11 min para lerMike ThriftMike Thrift
Os Centros de Cura com Psilocibina do Colorado Acabaram de Ver a Cannabis Ganhar um Benefício Fiscal que Eles Não Ganharam

Durante quatro anos, "negócio de Schedule I federal, legal no estado" significou um pesadelo tributário bem específico: a Seção 280E, a disposição que permite ao IRS tributar uma dispensária de cannabis sobre uma receita que ela nunca chegou de fato a reter. Então, em 23 de abril de 2026, o Departamento de Justiça moveu a maconha medicinal licenciada pelos estados para a Schedule III, e o Tesouro seguiu com orientações concedendo aos operadores de cannabis alívio da 280E retroativo a 1º de janeiro de 2026. Rolhas de champanhe estouraram por todo o mundo da contabilidade de cannabis.

A cem quilômetros dali, em Denver, um tipo bem diferente de negócio licenciado pelo estado e baseado em medicina vegetal continuou fazendo exatamente o que sempre fez: apresentando uma declaração de imposto Schedule I completa. Os "centros de cura" regulamentados de psilocibina do Colorado — as instalações terapêuticas de cogumelos criadas pelo Natural Medicine Health Act de 2022 — não fizeram parte da ordem do DOJ. A psilocibina continua sendo Schedule I. Nada mudou para eles em 28 de abril de 2026, e nada está programado para mudar. Se você é facilitador, proprietário de um centro de cura ou investidor nesse setor, essa lacuna acabou de se tornar o item de linha mais importante das suas contas.

O que de fato é um centro de cura no Colorado

O Natural Medicine Health Act, implementado por meio do Departamento de Medicina Natural do Colorado (DNM), criou uma estrutura de licenciamento com duas agências que é fácil de confundir:

  • A Natural Medicine Division do Department of Revenue (DOR) licencia as empresas — centros de cura, instalações de cultivo, fabricantes de produtos e laboratórios de testes — a mesma estrutura de divisão que o Colorado usa para a cannabis.
  • O Department of Regulatory Agencies (DORA), por meio de seu Office of Natural Medicine, licencia as pessoas — os facilitadores que de fato supervisionam uma sessão de psilocibina com um participante.

Um centro de cura não pode operar sem uma licença de empresa do DOR e um quadro de facilitadores licenciados pela DORA, e as duas licenças são renovadas em ciclos distintos, com obrigações de conformidade separadas.
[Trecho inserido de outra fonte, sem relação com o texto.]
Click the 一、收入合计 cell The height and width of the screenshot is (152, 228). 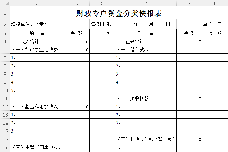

Até fevereiro de 2026, o Colorado contava 34 centros de cura licenciados — 9 centros "padrão" e 25 "micro-centros de cura" de custo mais baixo, uma categoria que o estado criou especificamente para reduzir a barreira de capital para operadores menores — com outras 18 solicitações pendentes. Esse é um crescimento real e rápido numa categoria de pequenos negócios genuinamente nova, e é exatamente por isso que os detalhes de contabilidade abaixo importam agora, e não daqui a alguns anos.

A Seção 280E do Internal Revenue Code proíbe deduções de despesas comerciais ordinárias para qualquer negócio que "trafique" uma substância controlada de Schedule I ou Schedule II — lei federal, ponto final, independentemente da legalidade estadual. Ela não proíbe tudo: você ainda pode subtrair o custo dos produtos vendidos (COGS) da receita bruta antes que o IRS calcule sua renda tributável. Mas quase tudo o mais — aluguel proporcional a espaços que não são de produção, marketing, salários administrativos, seguros, software — é adicionado de volta e tributado como se fosse lucro.

Essa é exatamente a regra que tornou as dispensárias de cannabis famosas por alíquotas federais efetivas de 60-80%+, e é exatamente a regra à qual os centros de cura com psilocibina do Colorado continuam totalmente sujeitos. O próprio código de imposto de renda estadual do Colorado já permite que licenciados do Natural Medicine Code subtraiam o equivalente estadual das despesas não permitidas pela 280E — espelhando o alívio que o estado há muito concede aos licenciados de cannabis — de modo que a conta estadual de impostos é administrável. É na conta federal que a exposição está, e ela não vai a lugar nenhum até que a própria psilocibina seja reclassificada, o que nada na ação do DOJ de abril de 2026 aborda.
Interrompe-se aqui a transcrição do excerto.